**SUPPLIED INFORMATION:**
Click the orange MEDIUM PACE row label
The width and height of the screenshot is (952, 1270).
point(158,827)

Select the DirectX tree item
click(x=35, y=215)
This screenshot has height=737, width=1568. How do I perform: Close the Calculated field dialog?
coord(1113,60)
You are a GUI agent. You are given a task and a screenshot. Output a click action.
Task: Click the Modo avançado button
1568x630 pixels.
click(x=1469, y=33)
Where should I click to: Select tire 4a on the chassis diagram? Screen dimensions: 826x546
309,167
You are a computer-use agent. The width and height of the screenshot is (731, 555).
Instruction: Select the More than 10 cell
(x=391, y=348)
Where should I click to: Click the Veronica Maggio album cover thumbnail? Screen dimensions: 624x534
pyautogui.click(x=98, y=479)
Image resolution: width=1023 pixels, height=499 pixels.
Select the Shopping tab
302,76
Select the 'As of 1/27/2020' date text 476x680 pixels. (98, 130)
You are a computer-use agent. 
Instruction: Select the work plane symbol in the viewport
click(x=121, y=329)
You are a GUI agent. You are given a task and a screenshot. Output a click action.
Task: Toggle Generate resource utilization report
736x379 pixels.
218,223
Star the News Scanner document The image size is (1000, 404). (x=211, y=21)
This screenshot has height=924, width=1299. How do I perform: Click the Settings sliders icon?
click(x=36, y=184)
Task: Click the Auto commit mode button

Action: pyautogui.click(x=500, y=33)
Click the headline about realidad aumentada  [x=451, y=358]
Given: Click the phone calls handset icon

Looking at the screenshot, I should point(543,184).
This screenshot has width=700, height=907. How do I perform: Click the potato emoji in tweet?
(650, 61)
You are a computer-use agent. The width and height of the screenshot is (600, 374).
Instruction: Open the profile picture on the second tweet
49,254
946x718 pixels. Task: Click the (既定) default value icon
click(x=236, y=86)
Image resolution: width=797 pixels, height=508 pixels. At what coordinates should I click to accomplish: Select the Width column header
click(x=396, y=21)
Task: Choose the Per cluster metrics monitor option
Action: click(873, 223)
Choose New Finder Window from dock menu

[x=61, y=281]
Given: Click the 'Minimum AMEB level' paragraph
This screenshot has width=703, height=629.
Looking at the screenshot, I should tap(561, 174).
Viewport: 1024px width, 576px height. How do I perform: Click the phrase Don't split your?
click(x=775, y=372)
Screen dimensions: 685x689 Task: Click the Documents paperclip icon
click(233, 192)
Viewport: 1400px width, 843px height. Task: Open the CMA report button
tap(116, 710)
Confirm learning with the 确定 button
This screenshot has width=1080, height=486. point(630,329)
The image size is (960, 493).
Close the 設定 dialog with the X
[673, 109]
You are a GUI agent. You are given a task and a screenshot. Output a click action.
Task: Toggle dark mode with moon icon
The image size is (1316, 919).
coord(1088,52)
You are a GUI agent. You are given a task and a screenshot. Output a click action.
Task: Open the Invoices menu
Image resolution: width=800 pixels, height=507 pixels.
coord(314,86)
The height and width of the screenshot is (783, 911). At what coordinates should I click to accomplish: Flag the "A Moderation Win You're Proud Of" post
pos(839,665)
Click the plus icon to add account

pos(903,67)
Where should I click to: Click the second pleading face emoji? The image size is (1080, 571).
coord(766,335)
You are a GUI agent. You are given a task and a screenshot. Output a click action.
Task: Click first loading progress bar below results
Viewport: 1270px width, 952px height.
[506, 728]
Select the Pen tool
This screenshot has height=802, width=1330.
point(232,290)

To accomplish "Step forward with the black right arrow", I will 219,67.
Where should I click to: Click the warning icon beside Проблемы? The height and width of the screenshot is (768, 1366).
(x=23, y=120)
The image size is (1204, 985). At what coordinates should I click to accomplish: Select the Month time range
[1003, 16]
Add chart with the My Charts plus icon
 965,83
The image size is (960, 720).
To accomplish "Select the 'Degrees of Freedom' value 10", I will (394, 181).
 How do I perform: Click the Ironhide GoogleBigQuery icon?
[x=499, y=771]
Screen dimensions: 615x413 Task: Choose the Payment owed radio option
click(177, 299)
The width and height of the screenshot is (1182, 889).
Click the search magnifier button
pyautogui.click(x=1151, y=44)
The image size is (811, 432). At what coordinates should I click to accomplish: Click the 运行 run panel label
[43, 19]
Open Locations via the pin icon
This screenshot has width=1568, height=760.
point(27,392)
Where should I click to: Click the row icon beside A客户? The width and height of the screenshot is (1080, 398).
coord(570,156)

**TASK DIRECTIONS:**
Please lay out every line of the records above as a Markdown table with two columns, Row and Line. Skip blank lines and number the remaining rows in order.

**RESULT:**
| Row | Line |
|---|---|
| 1 | Click the orange MEDIUM PACE row label |
| 2 | The width and height of the screenshot is (952, 1270). |
| 3 | point(158,827) |
| 4 | Select the DirectX tree item |
| 5 | click(x=35, y=215) |
| 6 | This screenshot has height=737, width=1568. How do I perform: Close the Calculated field dialog? |
| 7 | coord(1113,60) |
| 8 | You are a GUI agent. You are given a task and a screenshot. Output a click action. |
| 9 | Task: Click the Modo avançado button |
| 10 | 1568x630 pixels. |
| 11 | click(x=1469, y=33) |
| 12 | Where should I click to: Select tire 4a on the chassis diagram? Screen dimensions: 826x546 |
| 13 | 309,167 |
| 14 | You are a computer-use agent. The width and height of the screenshot is (731, 555). |
| 15 | Instruction: Select the More than 10 cell |
| 16 | (x=391, y=348) |
| 17 | Where should I click to: Click the Veronica Maggio album cover thumbnail? Screen dimensions: 624x534 |
| 18 | pyautogui.click(x=98, y=479) |
| 19 | Image resolution: width=1023 pixels, height=499 pixels. |
| 20 | Select the Shopping tab |
| 21 | 302,76 |
| 22 | Select the 'As of 1/27/2020' date text 476x680 pixels. (98, 130) |
| 23 | You are a computer-use agent.  |
| 24 | Instruction: Select the work plane symbol in the viewport |
| 25 | click(x=121, y=329) |
| 26 | You are a GUI agent. You are given a task and a screenshot. Output a click action. |
| 27 | Task: Toggle Generate resource utilization report |
| 28 | 736x379 pixels. |
| 29 | 218,223 |
| 30 | Star the News Scanner document The image size is (1000, 404). (x=211, y=21) |
| 31 | This screenshot has height=924, width=1299. How do I perform: Click the Settings sliders icon? |
| 32 | click(x=36, y=184) |
| 33 | Task: Click the Auto commit mode button |
| 34 | Action: pyautogui.click(x=500, y=33) |
| 35 | Click the headline about realidad aumentada  [x=451, y=358] |
| 36 | Given: Click the phone calls handset icon |
| 37 | Looking at the screenshot, I should point(543,184). |
| 38 | This screenshot has width=700, height=907. How do I perform: Click the potato emoji in tweet? |
| 39 | (650, 61) |
| 40 | You are a computer-use agent. The width and height of the screenshot is (600, 374). |
| 41 | Instruction: Open the profile picture on the second tweet |
| 42 | 49,254 |
| 43 | 946x718 pixels. Task: Click the (既定) default value icon |
| 44 | click(x=236, y=86) |
| 45 | Image resolution: width=797 pixels, height=508 pixels. At what coordinates should I click to accomplish: Select the Width column header |
| 46 | click(x=396, y=21) |
| 47 | Task: Choose the Per cluster metrics monitor option |
| 48 | Action: click(873, 223) |
| 49 | Choose New Finder Window from dock menu |
| 50 | [x=61, y=281] |
| 51 | Given: Click the 'Minimum AMEB level' paragraph |
| 52 | This screenshot has width=703, height=629. |
| 53 | Looking at the screenshot, I should tap(561, 174). |
| 54 | Viewport: 1024px width, 576px height. How do I perform: Click the phrase Don't split your? |
| 55 | click(x=775, y=372) |
| 56 | Screen dimensions: 685x689 Task: Click the Documents paperclip icon |
| 57 | click(233, 192) |
| 58 | Viewport: 1400px width, 843px height. Task: Open the CMA report button |
| 59 | tap(116, 710) |
| 60 | Confirm learning with the 确定 button |
| 61 | This screenshot has width=1080, height=486. point(630,329) |
| 62 | The image size is (960, 493). |
| 63 | Close the 設定 dialog with the X |
| 64 | [673, 109] |
| 65 | You are a GUI agent. You are given a task and a screenshot. Output a click action. |
| 66 | Task: Toggle dark mode with moon icon |
| 67 | The image size is (1316, 919). |
| 68 | coord(1088,52) |
| 69 | You are a GUI agent. You are given a task and a screenshot. Output a click action. |
| 70 | Task: Open the Invoices menu |
| 71 | Image resolution: width=800 pixels, height=507 pixels. |
| 72 | coord(314,86) |
| 73 | The height and width of the screenshot is (783, 911). At what coordinates should I click to accomplish: Flag the "A Moderation Win You're Proud Of" post |
| 74 | pos(839,665) |
| 75 | Click the plus icon to add account |
| 76 | pos(903,67) |
| 77 | Where should I click to: Click the second pleading face emoji? The image size is (1080, 571). |
| 78 | coord(766,335) |
| 79 | You are a GUI agent. You are given a task and a screenshot. Output a click action. |
| 80 | Task: Click first loading progress bar below results |
| 81 | Viewport: 1270px width, 952px height. |
| 82 | [506, 728] |
| 83 | Select the Pen tool |
| 84 | This screenshot has height=802, width=1330. |
| 85 | point(232,290) |
| 86 | To accomplish "Step forward with the black right arrow", I will 219,67. |
| 87 | Where should I click to: Click the warning icon beside Проблемы? The height and width of the screenshot is (768, 1366). |
| 88 | (x=23, y=120) |
| 89 | The image size is (1204, 985). At what coordinates should I click to accomplish: Select the Month time range |
| 90 | [1003, 16] |
| 91 | Add chart with the My Charts plus icon |
| 92 |  965,83 |
| 93 | The image size is (960, 720). |
| 94 | To accomplish "Select the 'Degrees of Freedom' value 10", I will (394, 181). |
| 95 |  How do I perform: Click the Ironhide GoogleBigQuery icon? |
| 96 | [x=499, y=771] |
| 97 | Screen dimensions: 615x413 Task: Choose the Payment owed radio option |
| 98 | click(177, 299) |
| 99 | The width and height of the screenshot is (1182, 889). |
| 100 | Click the search magnifier button |
| 101 | pyautogui.click(x=1151, y=44) |
| 102 | The image size is (811, 432). At what coordinates should I click to accomplish: Click the 运行 run panel label |
| 103 | [43, 19] |
| 104 | Open Locations via the pin icon |
| 105 | This screenshot has width=1568, height=760. |
| 106 | point(27,392) |
| 107 | Where should I click to: Click the row icon beside A客户? The width and height of the screenshot is (1080, 398). |
| 108 | coord(570,156) |